人體內的核醣核酸(Ribonucleic Acid,簡稱RNA)是一種生物分子,在基因表達與調節等過程中發揮重要作用,而核醣核酸化學修飾對修飾及調控其功能至關重要。當一些用於修飾核醣核酸的酵素出現異常活動或突變時,則有可能誘發癌症。為了驗證抑制酵素是否能夠實現抗癌作用,易博士的團隊採用結合化學生物學和結構生物學的方法,透過X射線晶體學,分析原子級抑制劑的結合模式。團隊運用所得的結構數據,進一步了解疾病的起源,以研發能控制腫瘤生長的抑制劑為長遠目標。
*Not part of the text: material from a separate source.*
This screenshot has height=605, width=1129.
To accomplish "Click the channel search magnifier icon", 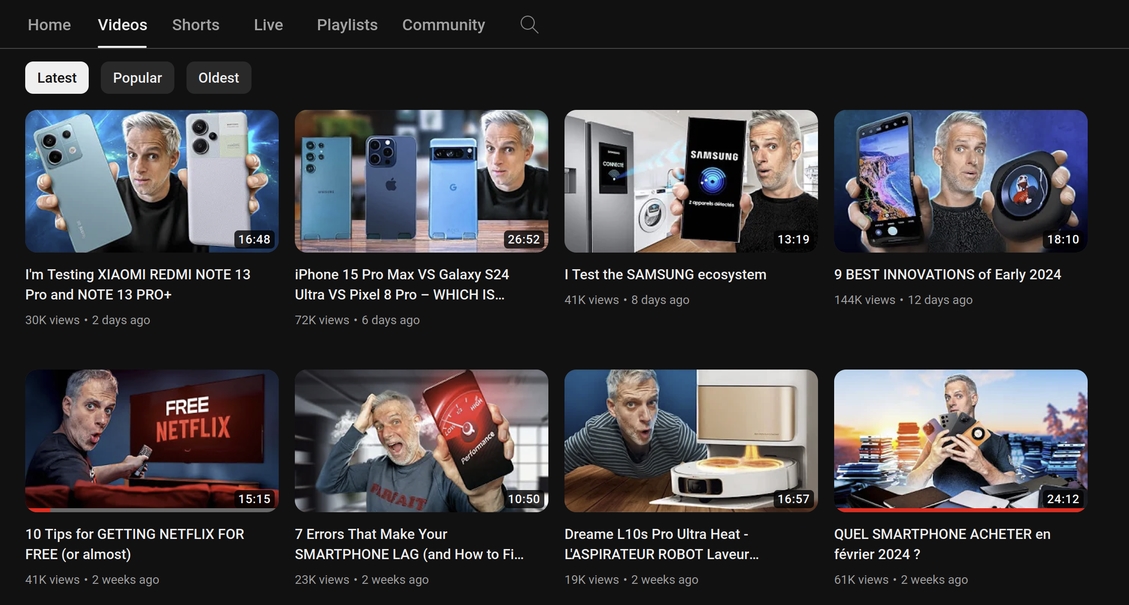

這項目獲得研究資助局的2019 / 20年度「傑出青年學者計劃」撥款,初步的研究結果發現了具有發展潛力的分子。易博士認為,能夠建立良好的研究基礎對於新進學者十分重要。他說:「我們會根據所取得的蛋白晶體結構資料,設計下一代抑制劑,有助於將來研製更有效的藥物。」
創新方案解決健康問題
來自馬來西亞的易博士投身疾病成因與治療的研究,全因他從小對這方面充滿興趣。為了解人類健康的奧秘,並找出疾病的治療方法,他取得獎學金後到英國劍橋大學修讀生物化學。他說:「那時候我發現要更有效地研發出疾病療法,必需要對化學和蛋白質與分子結構有更深入的認識。」
他遂循化學生物學和結構生物學發展,先後於劍橋大學與牛津大學取得生物化學碩士與化學生物學博士學位。他其後在紐約哥倫比亞大學進行博士後研究,運用冷凍電子顯微術等結構生物學研究技術,觀察大分子的結構。他目前在浸大進行多項研究項目,均有採用化學生物學和結構生物學技術。
推動科研發展的學術環境
對知識的不斷渴求,驅使這位青年學者於2019年初來港發展,透過「人才100」計劃加入浸大。大學早前推行「人才100」計劃,招募來自世界各地不同領域的優秀教研人員。
對易博士來說,浸大在科研發展上提供不少機遇,成為他來港工作的原因之一。他說:「浸大提供優良的資源和設備,反映大學決心推動跨學科研究,營造合適的氛圍環境,促進嶄新研究及創新。」
同儕互相支持的校園文化,亦有助易博士迅速適應新的工作環境。他重視與校內其他學者互相交流的機會,就研究題目分享心得。最令他欣喜的是,能夠與主動和積極的團隊共事。他表示:「團隊間的合作和支持令這裡的研究工作十分愉快。」